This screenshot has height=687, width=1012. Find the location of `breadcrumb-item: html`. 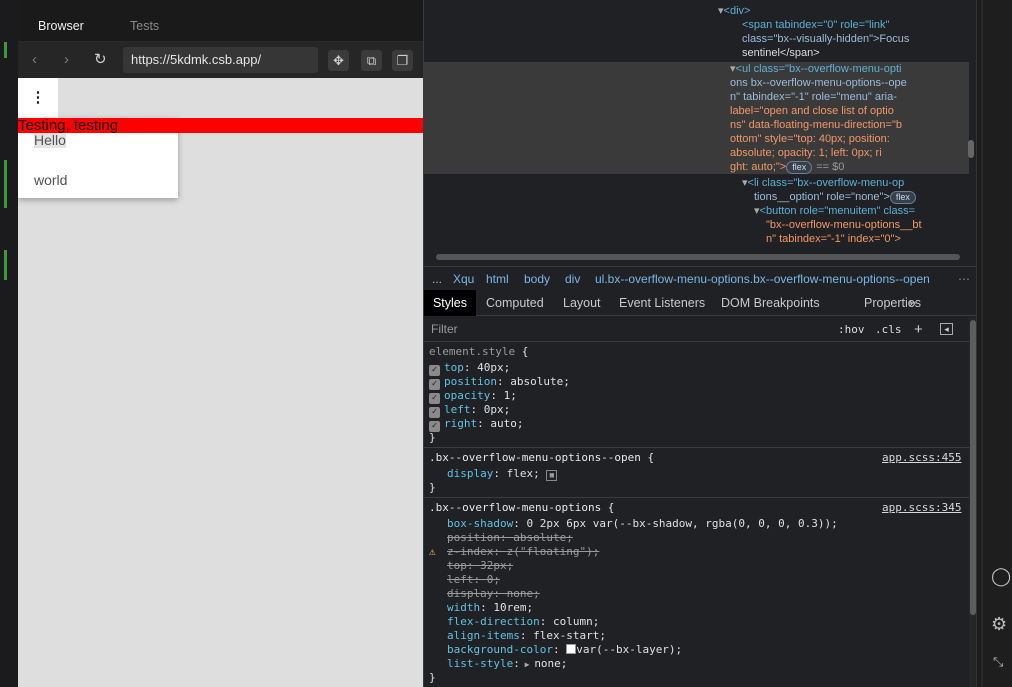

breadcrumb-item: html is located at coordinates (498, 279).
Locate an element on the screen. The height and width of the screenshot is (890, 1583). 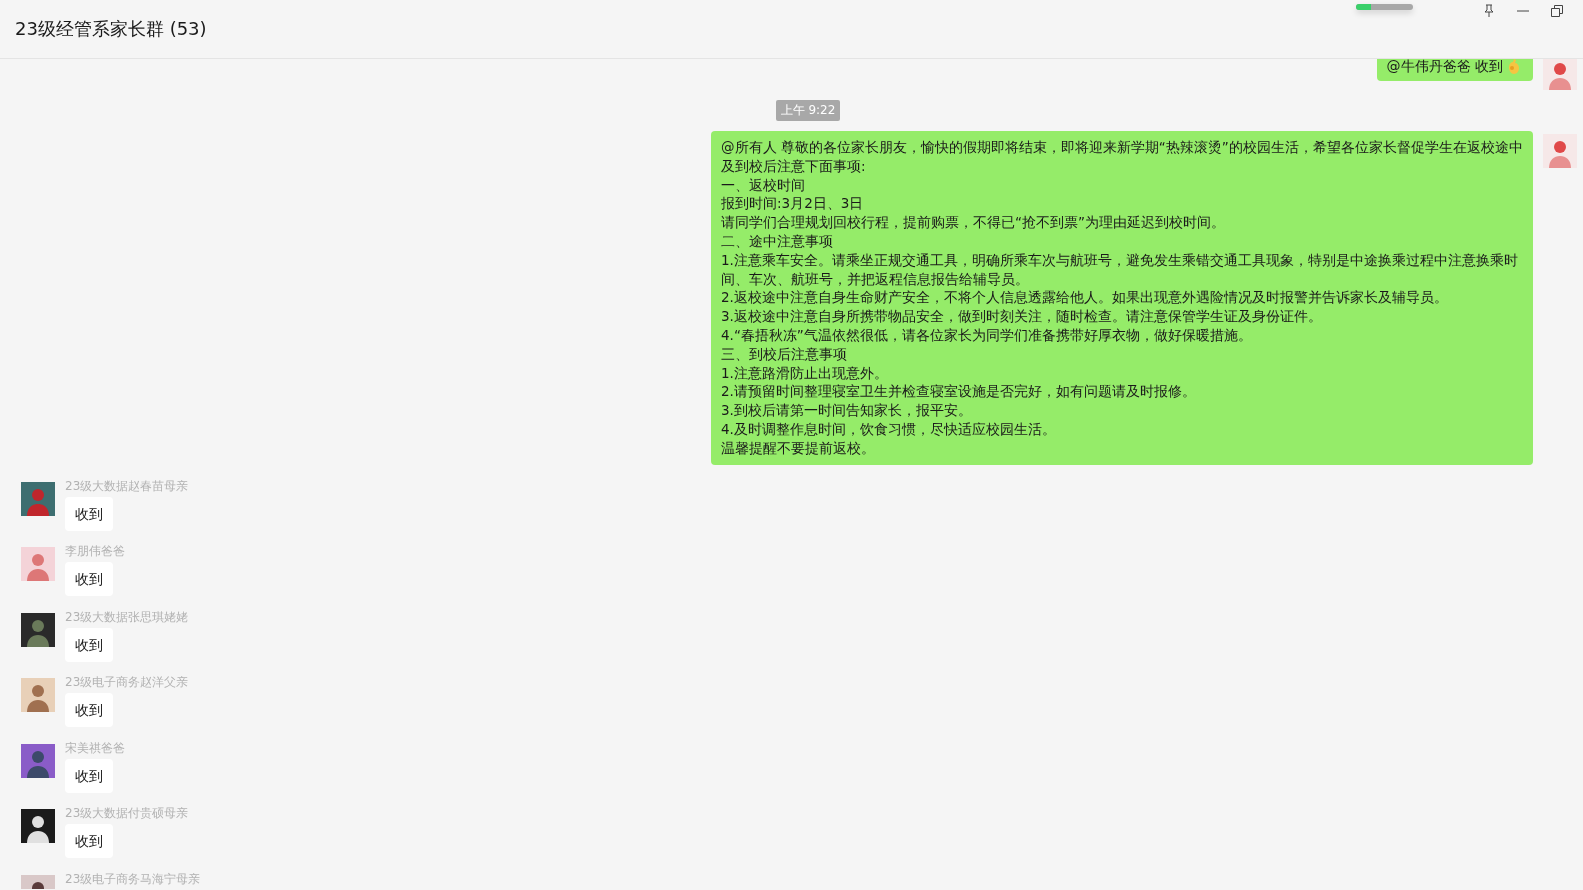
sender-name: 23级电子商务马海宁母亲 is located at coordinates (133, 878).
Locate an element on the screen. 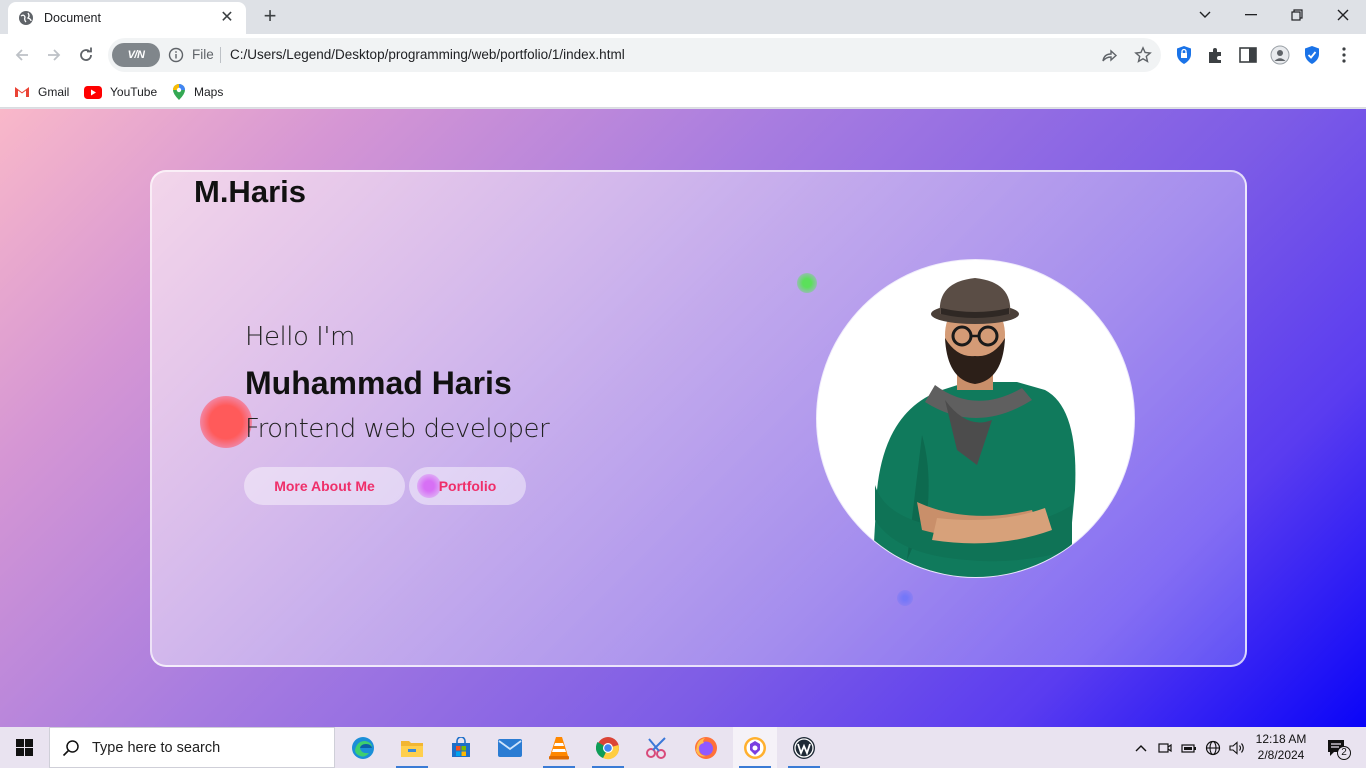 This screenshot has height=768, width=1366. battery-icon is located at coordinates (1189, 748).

* * *

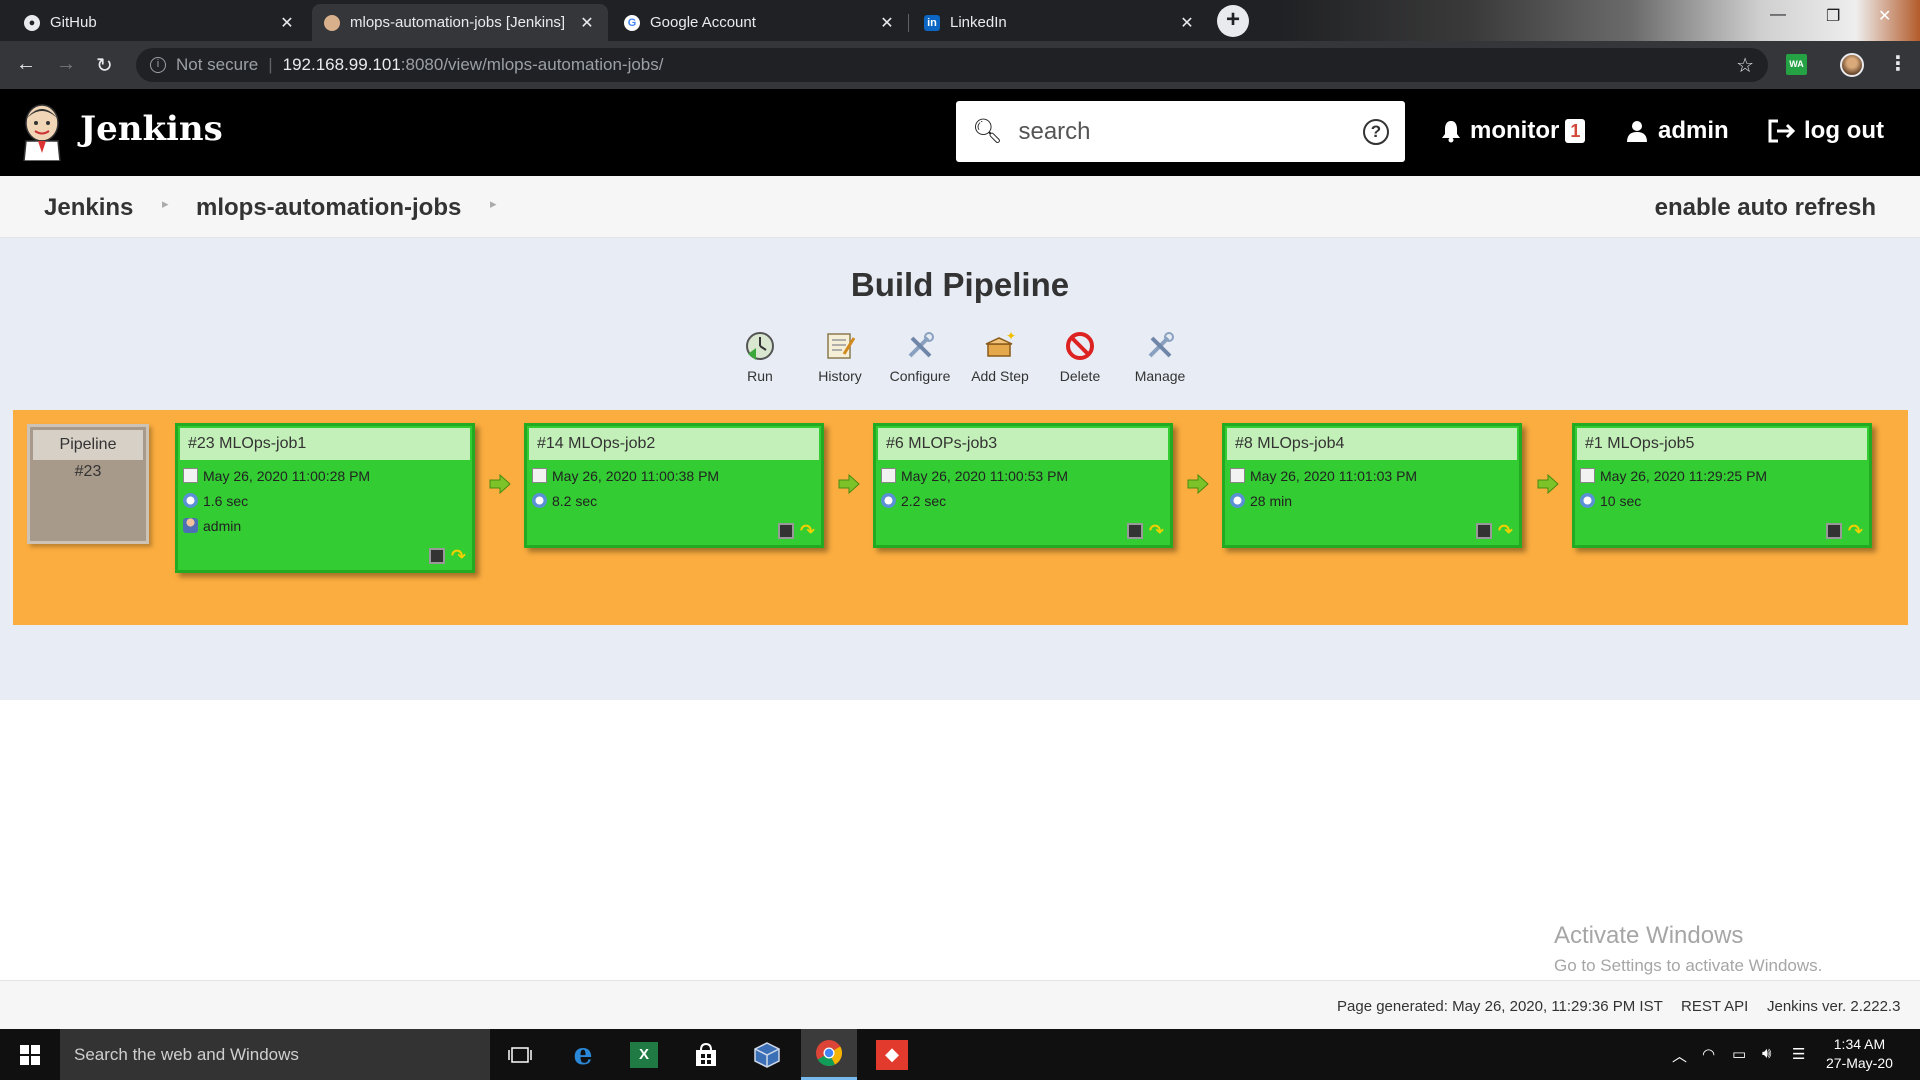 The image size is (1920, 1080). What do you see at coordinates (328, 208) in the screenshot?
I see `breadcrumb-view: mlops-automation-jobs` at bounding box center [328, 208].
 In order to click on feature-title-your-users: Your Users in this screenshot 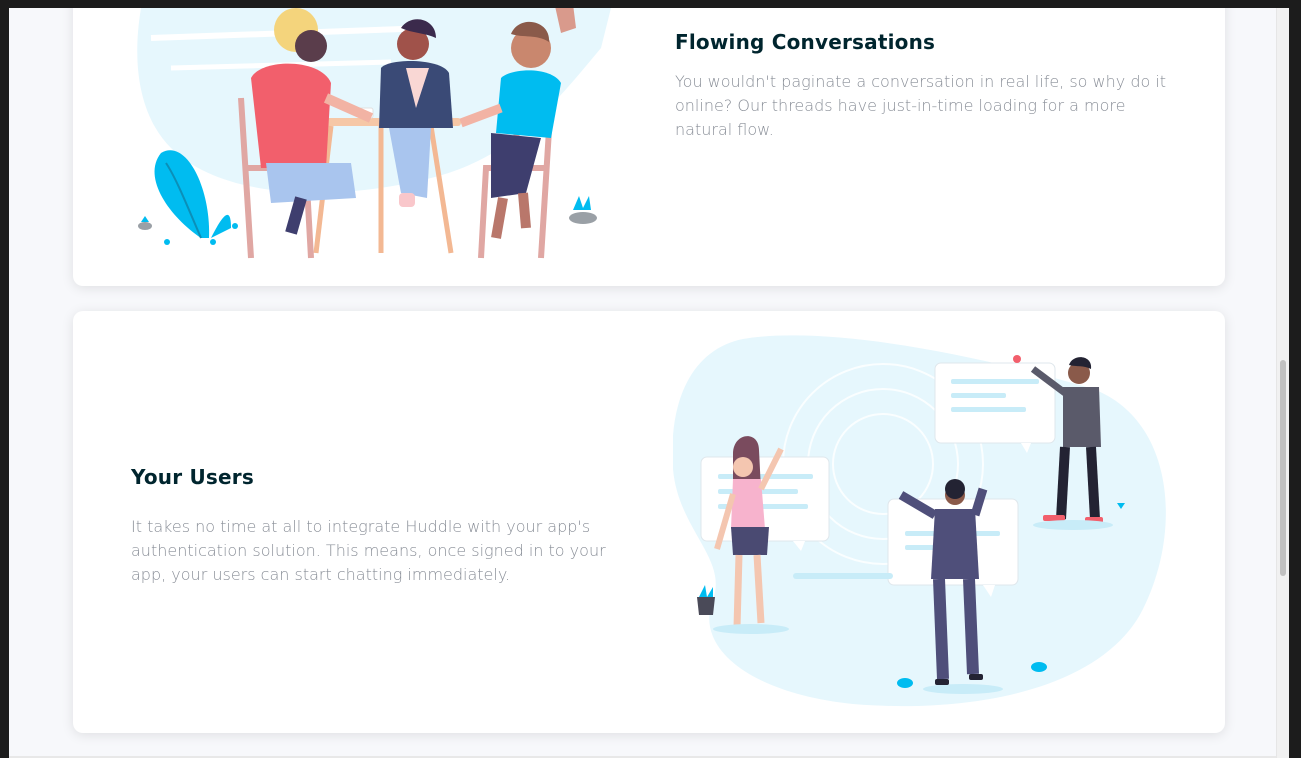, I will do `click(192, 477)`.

▶ Work instructions
Repeat the rows starting at the line that contains "This screenshot has height=687, width=1012." and ending at the line that contains "sender-name: 23级电子商务马海宁母亲 is". Leave the pictures out of your answer.

▶ Answer to the problem
This screenshot has height=687, width=1012. Find the location of `breadcrumb-item: html`. 

breadcrumb-item: html is located at coordinates (498, 279).
Locate an element on the screen. The height and width of the screenshot is (890, 1583). 
sender-name: 23级电子商务马海宁母亲 is located at coordinates (133, 878).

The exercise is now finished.